In terms of professional sports not changing their coaching strategies, I liked how in your book you talked about how baseball managers will bunt with non-pitchers and NFL coaches should go for it on 4th down much more than they punt, but they don’t look at percentages or the reality of it and they do what the time honored thing is to do.

How did you get into that and break that down?

“Yeah that’s something humans sort of do. The book sort of…yeah we took this “Freakonomics,” for sports approach where you sort of look at these phenomenon’s and you realize that you know that NFL coaches are behaving like you and I are when it’s time to sell our house. Sort of like the fun manager when it’s time to take stocks and basically what we found out was that a lot of time managers are making the statistically wrong choice, but the one that’s going to get them the least grief. It makes more sense to pull the goalie with three minutes than one minute statistically, but no NHL coach is going to that because they’re going to kill you on dare I say talk radio. You’re going to hear about it. Remember the Belichick [Bill] last year when he went for it against the Colts. He just got absolutely roasted.

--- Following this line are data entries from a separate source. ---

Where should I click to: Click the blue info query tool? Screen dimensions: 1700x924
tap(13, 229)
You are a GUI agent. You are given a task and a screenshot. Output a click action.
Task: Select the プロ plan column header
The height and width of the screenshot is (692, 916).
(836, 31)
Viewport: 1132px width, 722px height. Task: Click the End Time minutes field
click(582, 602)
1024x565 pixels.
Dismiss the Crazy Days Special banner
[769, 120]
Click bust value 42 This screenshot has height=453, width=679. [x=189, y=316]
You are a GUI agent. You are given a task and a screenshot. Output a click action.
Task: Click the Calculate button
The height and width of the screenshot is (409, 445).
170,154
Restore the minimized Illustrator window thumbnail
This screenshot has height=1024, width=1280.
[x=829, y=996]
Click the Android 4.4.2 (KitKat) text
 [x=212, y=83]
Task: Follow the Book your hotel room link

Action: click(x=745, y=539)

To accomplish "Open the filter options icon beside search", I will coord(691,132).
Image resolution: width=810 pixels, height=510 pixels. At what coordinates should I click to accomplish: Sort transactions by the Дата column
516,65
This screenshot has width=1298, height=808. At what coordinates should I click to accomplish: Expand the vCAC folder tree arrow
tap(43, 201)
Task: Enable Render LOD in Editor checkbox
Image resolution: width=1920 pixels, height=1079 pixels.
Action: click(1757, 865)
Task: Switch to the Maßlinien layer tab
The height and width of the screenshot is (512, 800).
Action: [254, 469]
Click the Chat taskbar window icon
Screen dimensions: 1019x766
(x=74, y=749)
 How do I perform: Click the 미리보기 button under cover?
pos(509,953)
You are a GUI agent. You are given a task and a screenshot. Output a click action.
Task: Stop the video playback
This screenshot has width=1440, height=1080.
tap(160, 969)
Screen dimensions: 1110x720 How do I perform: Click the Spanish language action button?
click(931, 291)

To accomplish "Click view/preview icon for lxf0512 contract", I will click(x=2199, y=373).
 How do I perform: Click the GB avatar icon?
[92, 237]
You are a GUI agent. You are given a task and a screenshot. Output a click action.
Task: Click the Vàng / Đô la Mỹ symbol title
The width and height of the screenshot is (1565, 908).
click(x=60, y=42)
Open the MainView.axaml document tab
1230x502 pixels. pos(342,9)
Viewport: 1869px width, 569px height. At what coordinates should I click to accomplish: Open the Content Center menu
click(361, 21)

I mean every columnist and talking head killed the guy. Well it turns out statistically he made the right play. [Hosts interrupt] It’s an interesting dynamic where decisions are being made to keep your job and that are not going give your team the best chance at winning. “

Finishing off is the old adage in football is that “Defense wins championships.” The teams with the best defense win the Super Bowl all the time. Your book has something on this. Does this hold true?

“Yeah I mean that’s another thing you sort of hear it a thousand times starting in tee-ball, but you’ll hear it Super Bowl weekend too. We just sort of ran the numbers, so that was just sort of a straight easy one where you just gotta run the numbers on that and what we found was you know defense and offense are almost, it’s uncanny how similarly important they are. You need one or the other and if you have both great, but there’s very little evidence that across all sports really there’s very little evidence that defense is any more important than a good offense.”